Ensayo general para una dictadura

Elvira Navarro

Elvira Navarro

Las crónicas de la peste son las crónicas del cambio. Mientras más iguales son los días más se modifica mi opinión sobre ellos, como si el movimiento que no veo afuera —a excepción de quienes pasean solitariamente a sus perros frente a mi ventana— se me hubiera instalado dentro. Ignoro cuándo las restricciones pasaron de parecerme bien a mal, cuándo se me antojaron sospechosas, incluso dictatoriales, como si la función que comenzó titulándose #EstoLoParamosUnidos hubiera acabado siendo un #EnsayoGeneralParaUnaDictadura a medida que crecieron las actuaciones estelares de policías poniendo multas a quienes se habían ido a un supermercados que estaba un poco más lejos de su casa, por no hablar de quienes empezaron a increpar desde sus balcones a los que, a juicio de ellos, se saltaban las normas del confinamiento. ¿Y qué decir de los vecinos que decidieron dejar carteles a quienes trabajan en supermercados o en los servicios sanitarios para decirles que se fueran a otro edificio?
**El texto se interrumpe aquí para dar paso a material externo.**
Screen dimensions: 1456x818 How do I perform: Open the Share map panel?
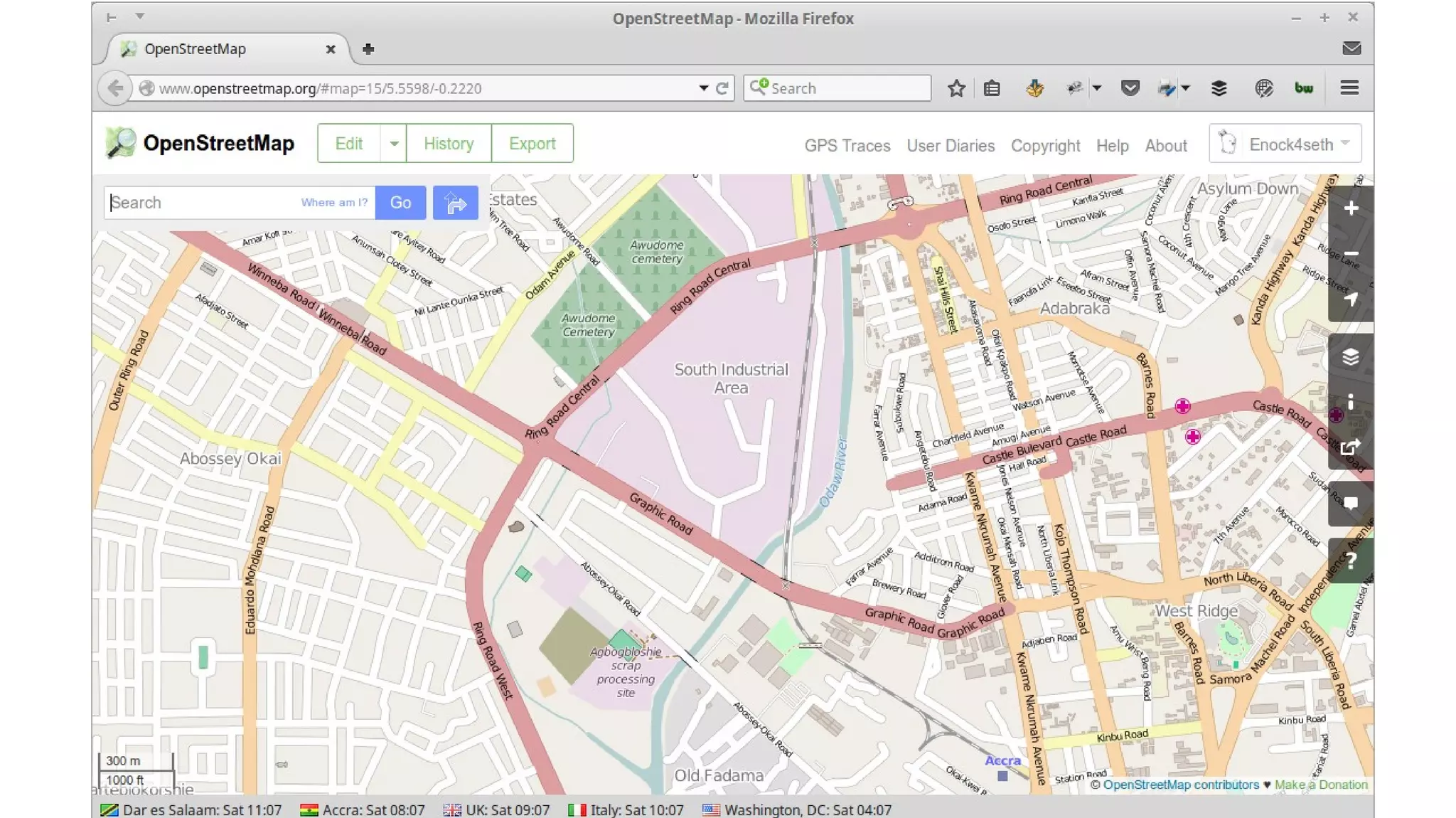[1350, 447]
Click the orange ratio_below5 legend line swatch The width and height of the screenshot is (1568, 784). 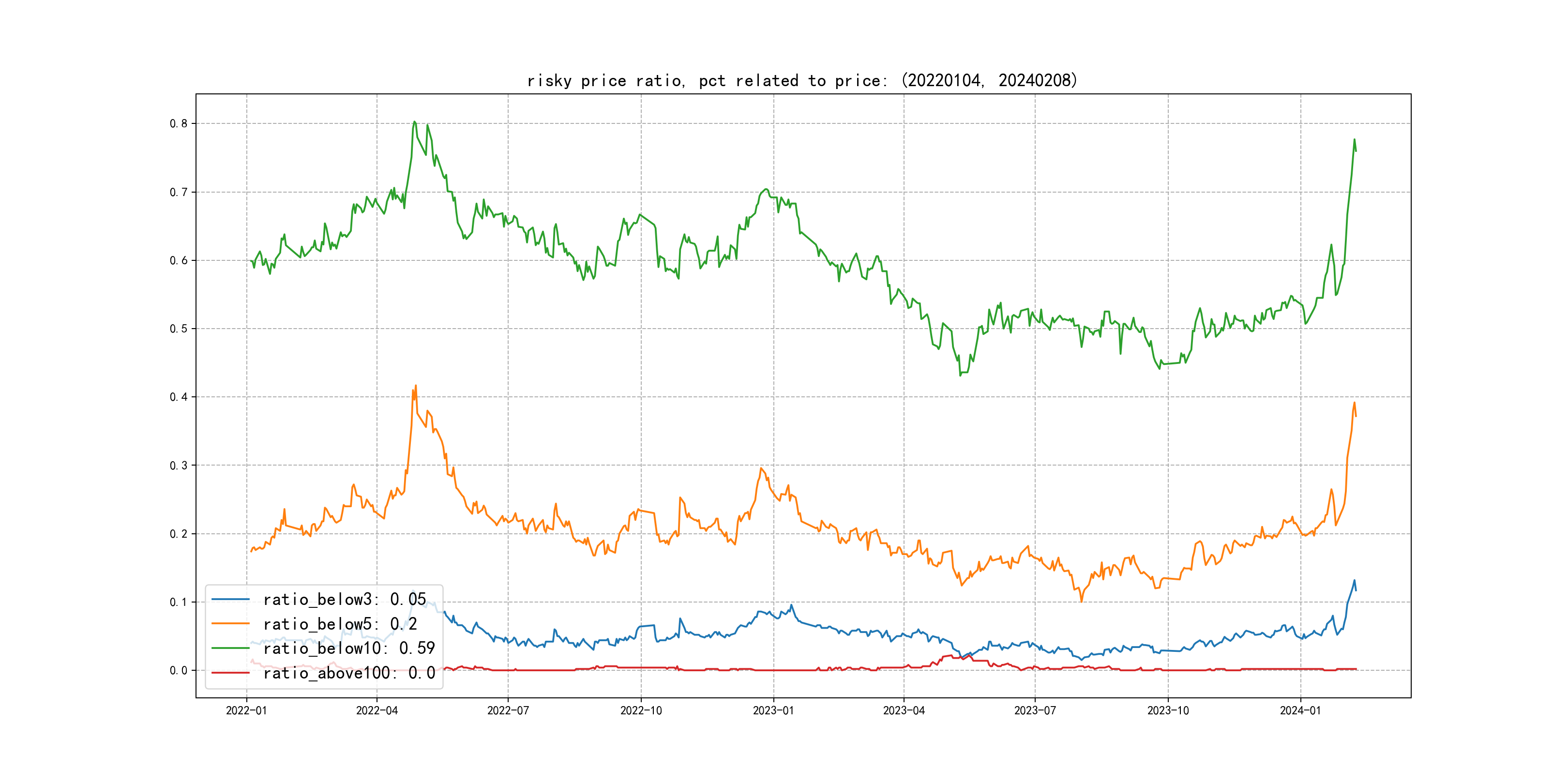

Desde luego, esos cajeros y cajeras y sanitarios y sanitarias deben mudarse de casa cuanto antes, pero no por ser ellos un peligro, sino porque sus vecinos son la peor pandemia que sufre el planeta: la de las personas cobardes. La cobardía nos convierte en seres deleznables. En malas personas.

A lo mejor ustedes no tienen la impresión de arbitrariedad y les parece que las medidas que ha tomado del Gobierno son todas coherentes, o al menos las mejores que se pueden tomar en una situación como ésta. Yo, en cambio, necesitaría más información para que mi opinión no diera tantos bandazos. Mientras no la haya, no puedo entender que se permita una vuelta parcial a los trabajos pero que la gente no pueda salir a darse un paseo tomando las debidas precauciones, y que tampoco pueda sacar a sus hijos a que les dé el sol un rato. No entiendo que no se deje trabajar a tantos profesionales de la salud inmigrantes que podrían aliviar el colapso sanitario y, más esencialmente, que un Gobierno que se autodenomina de izquierdas no regularice a los migrantes. Me resulta asimismo inexplicable la situación de desamparo y opacidad en  la que se encuentras las residencias de ancianos, y que el presidente y sus ministros saquen pecho diciendo  que los muertos se han reducido a la mitad cuando, día tras día, España es el país con más fallecidos por cada millón de habitantes. Es indignante que aún no haya un plan para, desde los centros de salud, testear a toda la población. Y un largo etcétera.

La única coherencia a la que parece obedecer todo es la impotencia. Puesto que no hubo previsión y se carece de medios para hacer frente a la pandemia, la imposibilidad se compensa a base de una represión chapucera. Reza para que no te toque el poli malo cuando vas al supermercado o a la farmacia, para que no te pare un gilipollas cuando has de llevar a un familiar impedido al médico —el gilipollas te mira a ti y a tu abuela inválida como si fuerais criminales, y luego a lo mejor considera que es verdad que la anciana no puede ir sola al centro de salud—. Lo aterrador es cómo de bien funciona esta pedagogía del señalamiento. Es en lo que más parecen haberse aplicado las autoridades. Se puede ver en los telediarios: noticias sobre un pobre hombre que ha sido sorprendido caminando en una playa vacía, sobre una señora que se fue a pasear a un perro a un descampado a cinco kilómetros, al que llegó en coche. Muchos de estos incautos fueron cazados gracias a la inestimable ayuda de los espías del visillo. ¿Les extraña que luego haya comunidades que insten a sus vecinos a irse, cuando incluso desde los informativos se dedican a hacer apología de la mezquindad?